Records contained in a dataset:
=-=-=-=-=
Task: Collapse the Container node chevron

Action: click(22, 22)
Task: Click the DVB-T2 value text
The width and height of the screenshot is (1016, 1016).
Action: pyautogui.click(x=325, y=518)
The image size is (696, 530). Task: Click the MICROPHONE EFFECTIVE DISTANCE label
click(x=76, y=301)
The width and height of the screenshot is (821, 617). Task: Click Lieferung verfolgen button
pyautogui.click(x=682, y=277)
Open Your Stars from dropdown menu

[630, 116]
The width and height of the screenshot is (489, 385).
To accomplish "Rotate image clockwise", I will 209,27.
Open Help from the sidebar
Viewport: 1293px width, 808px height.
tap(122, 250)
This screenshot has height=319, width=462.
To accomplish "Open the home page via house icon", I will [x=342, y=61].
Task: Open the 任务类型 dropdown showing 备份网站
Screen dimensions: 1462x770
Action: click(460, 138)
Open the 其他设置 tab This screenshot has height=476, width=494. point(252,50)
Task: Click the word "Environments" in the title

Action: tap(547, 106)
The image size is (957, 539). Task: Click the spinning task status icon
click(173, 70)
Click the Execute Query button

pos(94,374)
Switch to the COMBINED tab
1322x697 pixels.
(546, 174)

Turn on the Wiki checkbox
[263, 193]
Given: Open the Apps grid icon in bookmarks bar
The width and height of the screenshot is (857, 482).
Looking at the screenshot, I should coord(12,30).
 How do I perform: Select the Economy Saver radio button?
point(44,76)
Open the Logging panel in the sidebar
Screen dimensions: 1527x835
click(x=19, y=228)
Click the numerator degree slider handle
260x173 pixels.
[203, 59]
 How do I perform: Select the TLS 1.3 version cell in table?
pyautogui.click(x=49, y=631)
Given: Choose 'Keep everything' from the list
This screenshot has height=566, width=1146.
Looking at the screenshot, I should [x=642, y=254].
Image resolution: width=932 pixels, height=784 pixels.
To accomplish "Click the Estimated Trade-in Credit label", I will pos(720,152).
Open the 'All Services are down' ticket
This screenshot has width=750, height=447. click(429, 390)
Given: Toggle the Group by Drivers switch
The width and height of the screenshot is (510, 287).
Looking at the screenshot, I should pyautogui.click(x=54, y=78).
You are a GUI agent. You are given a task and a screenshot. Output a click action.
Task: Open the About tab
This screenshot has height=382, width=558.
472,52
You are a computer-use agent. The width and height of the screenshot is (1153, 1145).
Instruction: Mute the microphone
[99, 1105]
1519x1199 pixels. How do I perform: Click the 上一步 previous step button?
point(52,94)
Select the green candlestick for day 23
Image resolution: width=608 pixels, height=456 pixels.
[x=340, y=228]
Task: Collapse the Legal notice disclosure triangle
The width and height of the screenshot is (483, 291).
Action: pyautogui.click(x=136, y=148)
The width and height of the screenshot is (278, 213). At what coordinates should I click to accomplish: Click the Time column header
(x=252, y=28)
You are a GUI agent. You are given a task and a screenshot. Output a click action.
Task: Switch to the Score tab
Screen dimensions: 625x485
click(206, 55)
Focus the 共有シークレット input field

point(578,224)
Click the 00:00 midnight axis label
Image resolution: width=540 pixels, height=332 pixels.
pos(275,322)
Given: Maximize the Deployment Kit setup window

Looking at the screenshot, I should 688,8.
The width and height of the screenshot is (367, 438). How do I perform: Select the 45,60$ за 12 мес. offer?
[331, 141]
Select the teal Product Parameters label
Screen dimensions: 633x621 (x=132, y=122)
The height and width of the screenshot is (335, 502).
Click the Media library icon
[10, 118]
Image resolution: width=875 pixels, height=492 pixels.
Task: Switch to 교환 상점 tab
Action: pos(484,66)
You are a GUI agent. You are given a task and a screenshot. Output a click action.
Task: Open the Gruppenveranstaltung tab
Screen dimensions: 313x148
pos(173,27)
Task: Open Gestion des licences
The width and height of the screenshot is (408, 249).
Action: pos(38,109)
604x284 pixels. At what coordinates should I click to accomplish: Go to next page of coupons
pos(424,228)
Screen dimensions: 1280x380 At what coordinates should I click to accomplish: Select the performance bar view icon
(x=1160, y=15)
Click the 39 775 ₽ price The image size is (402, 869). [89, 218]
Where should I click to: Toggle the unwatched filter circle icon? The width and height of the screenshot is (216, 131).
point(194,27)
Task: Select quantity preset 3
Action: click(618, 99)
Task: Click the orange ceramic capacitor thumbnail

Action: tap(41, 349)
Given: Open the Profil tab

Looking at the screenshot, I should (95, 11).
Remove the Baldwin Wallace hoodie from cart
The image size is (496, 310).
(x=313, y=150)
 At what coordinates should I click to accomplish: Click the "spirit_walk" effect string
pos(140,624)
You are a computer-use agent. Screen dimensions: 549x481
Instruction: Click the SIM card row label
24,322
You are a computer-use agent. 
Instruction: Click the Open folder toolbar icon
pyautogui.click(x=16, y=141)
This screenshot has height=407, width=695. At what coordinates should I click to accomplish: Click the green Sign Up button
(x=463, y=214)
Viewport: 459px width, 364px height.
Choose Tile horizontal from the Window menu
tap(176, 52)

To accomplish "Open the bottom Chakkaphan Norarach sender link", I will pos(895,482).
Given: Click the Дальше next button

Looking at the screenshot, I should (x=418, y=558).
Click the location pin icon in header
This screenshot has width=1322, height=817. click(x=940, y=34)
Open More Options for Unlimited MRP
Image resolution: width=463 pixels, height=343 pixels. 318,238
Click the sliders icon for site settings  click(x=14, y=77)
=-=-=-=-=
The task: For every line of the records that has the word "computer" in it, make a copy.

Answer:
You are a computer-use agent. The width and height of the screenshot is (1153, 1145).
You are a computer-use agent. Screen dimensions: 549x481
You are a computer-use agent. 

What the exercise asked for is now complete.